I believe most of the best books and screenplays have adult themes to them.  Just look at the top TV shows of the past decade.  The Shield, The Sopranos, Deadwood, The Wire, Six Feet Under, Dexter…they all use(d) language and sex to push their themes at their audience in a more authentic way.  While I’m not saying the quality of work here will match those shows mentioned above, I do think that the sports world should have a site which breaks it down in an uncensored way.  The posts at NSFW Sports will be gratutious in their language or the links used.  Get used to it.  This site won’t be for everyone, especially for those reading it at work.
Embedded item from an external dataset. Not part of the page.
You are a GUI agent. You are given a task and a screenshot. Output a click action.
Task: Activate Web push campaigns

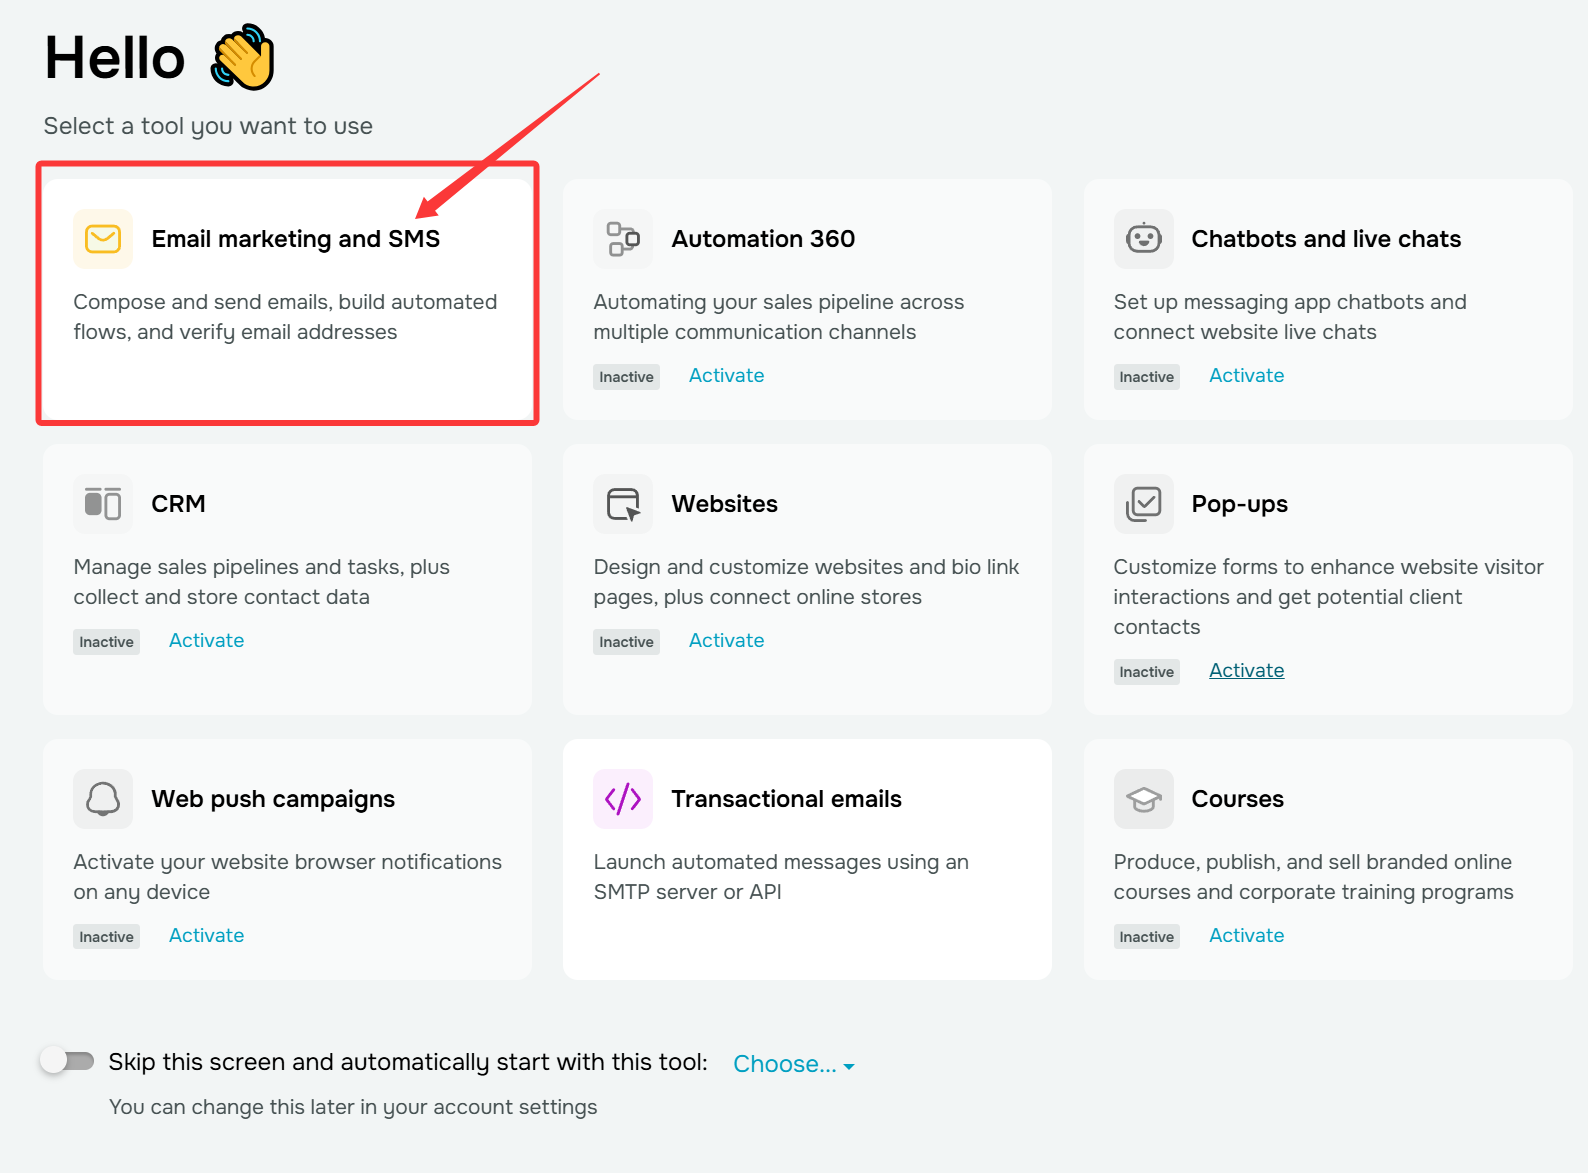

Considering there is too much information out there already about sports, what is the need for another blog that uses the same template the mainstream media does?  Hopefully NSFW Sports will provide a unique experience for readers.  Thanks for checking us out.  If you don’t like it here…go F*%! yourself.

What does this mean for the Juice Blog?  I'm not sure, yet.  I'm hoping that it will reinvigorate myself towards more writing in general.  There are things that I won't feel are a good fit for NSFW Sports, which I will want to explore here.  I hope, in the meantime, you will bookmark my new site and check it out.  I plan on posting on a pretty regular basis.  My first take is on the Dallas Cowboys being selected the site's first honoree for a twisted version of Sportsmen of the Year. 

Thanks to all my readers here.  This is not a farewell speech like the one that Will did recently, just an update.  And hey, maybe this will also force me to write on baseball more often. 

Best Wishes for 2009

Scott Long


Top 10 Albums of 2008-Scott's List (Revised edition)
2008-12-30 21:54
by Scott Long

Update.  I just discovered a new release this year from a band named Frightened Rabbit.  Another great Scottish band that I think will have some staying power.  Put them at number 3 on my list.  Bump everybody down one.   Uh, wait a second....another revision.  Bump Girl Talk up to number 4, as that record is just too much fun to groove to.  I wouldn't be surprised if in a couple of years, Girl Talk will end up being the record I listened to the most in 2008.  Now, go back to your NYE festivities. 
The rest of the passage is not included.